Gloria hesitated, choosing her words carefully. “Mrs. Vale left with your grandmother this afternoon. They went to the hospital.”
“The hospital. For what?”
“Your grandmother had a scheduled visit with Mr. Dominic.” Gloria folded her hands in front of her. “She invited Miley to accompany her.”
The hospital. Dominic.
I stood on my grandmother’s doorstep, and the words left me reeling.
My wife was at the hospital with my brother.
Gloria studied my face. “Shall I call your grandmother and let her know you’re here?”
“No. It’s fine.”
I turned and walked back to the car. My wife, who I’d lied to and hurt, was sitting in a room with the man who had taken every person I’d ever cared about.
I knew I was being irrational. I knew it. The thinking part of my brain told me Miley was there because my grandmother asked and Miley never said no to someone who needed help. That was who she was.
She helped. It was reflexive.
But the other part. The part that had been shaped by a lifetime of watching people choose Dominic over me, the part that still carried every loss like a ledger I couldn’t balance, that part was already in the car, telling the driver to go to the hospital.
The rational part of my brain had lost the vote.
I walked into the hospital and took the elevator. The corridor felt longer than I remembered.
Dominic’s door was open. I heard my grandmother’s voice first, warm and conversational. Then another voice, lighter. A laugh that I recognized because I’d heard it in my kitchen, in my car, at a resort where she’d blushed when I called her beautiful.
I stopped in the doorway.
My grandmother was in the chair beside Dominic’s bed.

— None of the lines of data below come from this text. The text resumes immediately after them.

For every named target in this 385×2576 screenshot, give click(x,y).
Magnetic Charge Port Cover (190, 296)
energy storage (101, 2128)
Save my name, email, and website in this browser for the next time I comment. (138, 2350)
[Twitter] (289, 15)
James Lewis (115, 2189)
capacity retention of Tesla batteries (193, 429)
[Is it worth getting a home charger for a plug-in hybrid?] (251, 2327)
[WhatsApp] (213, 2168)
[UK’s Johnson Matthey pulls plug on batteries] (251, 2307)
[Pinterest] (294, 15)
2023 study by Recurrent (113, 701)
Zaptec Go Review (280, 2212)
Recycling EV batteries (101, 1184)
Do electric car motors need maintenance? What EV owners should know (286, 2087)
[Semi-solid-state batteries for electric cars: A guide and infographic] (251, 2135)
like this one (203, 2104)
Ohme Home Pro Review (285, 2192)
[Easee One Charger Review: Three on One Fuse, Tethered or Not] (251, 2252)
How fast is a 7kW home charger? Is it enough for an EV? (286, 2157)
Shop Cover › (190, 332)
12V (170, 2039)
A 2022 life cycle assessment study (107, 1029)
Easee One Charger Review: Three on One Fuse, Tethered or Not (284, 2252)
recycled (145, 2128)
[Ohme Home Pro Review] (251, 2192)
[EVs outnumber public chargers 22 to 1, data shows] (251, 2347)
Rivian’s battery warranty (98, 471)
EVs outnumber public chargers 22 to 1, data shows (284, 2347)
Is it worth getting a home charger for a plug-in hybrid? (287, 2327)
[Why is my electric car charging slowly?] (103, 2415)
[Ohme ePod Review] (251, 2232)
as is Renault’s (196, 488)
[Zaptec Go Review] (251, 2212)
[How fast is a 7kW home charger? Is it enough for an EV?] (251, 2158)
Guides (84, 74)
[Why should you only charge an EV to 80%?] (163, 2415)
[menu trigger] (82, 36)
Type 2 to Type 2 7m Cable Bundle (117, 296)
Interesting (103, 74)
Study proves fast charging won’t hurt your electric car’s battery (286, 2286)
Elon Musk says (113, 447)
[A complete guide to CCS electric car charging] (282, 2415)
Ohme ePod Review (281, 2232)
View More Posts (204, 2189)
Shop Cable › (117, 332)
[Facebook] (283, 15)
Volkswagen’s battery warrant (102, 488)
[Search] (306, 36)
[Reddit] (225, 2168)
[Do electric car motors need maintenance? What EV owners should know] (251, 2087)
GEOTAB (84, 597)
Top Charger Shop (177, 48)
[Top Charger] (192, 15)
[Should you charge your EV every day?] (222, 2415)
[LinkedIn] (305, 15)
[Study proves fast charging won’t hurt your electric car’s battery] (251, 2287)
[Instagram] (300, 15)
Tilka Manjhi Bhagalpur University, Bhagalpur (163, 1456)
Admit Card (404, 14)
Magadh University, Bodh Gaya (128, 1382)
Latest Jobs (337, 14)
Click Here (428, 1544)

Miley was by the window, holding a container of food.
Homemade. She’d brought food from the house, which meant she’d cooked something specifically for this visit, which meant she’d thought about my brother and decided he deserved her cooking.
That detail bothered me in a way I wasn’t proud of.
Dominic was in his wheelchair. He looked thinner than the last time I’d seen him, which was the day I told him to get better. He was smiling at Miley.
I stood there and watched.
Miley saw me first. The warmth she’d been showing my grandmother and Dominic disappeared from her face like someone had flipped a switch, replaced by something closed off.
She didn’t speak.
Dominic looked up. “So this is the wife Grandma’s been telling me about.” He looked at Miley and then back at me. “She’s beautiful, Christopher.”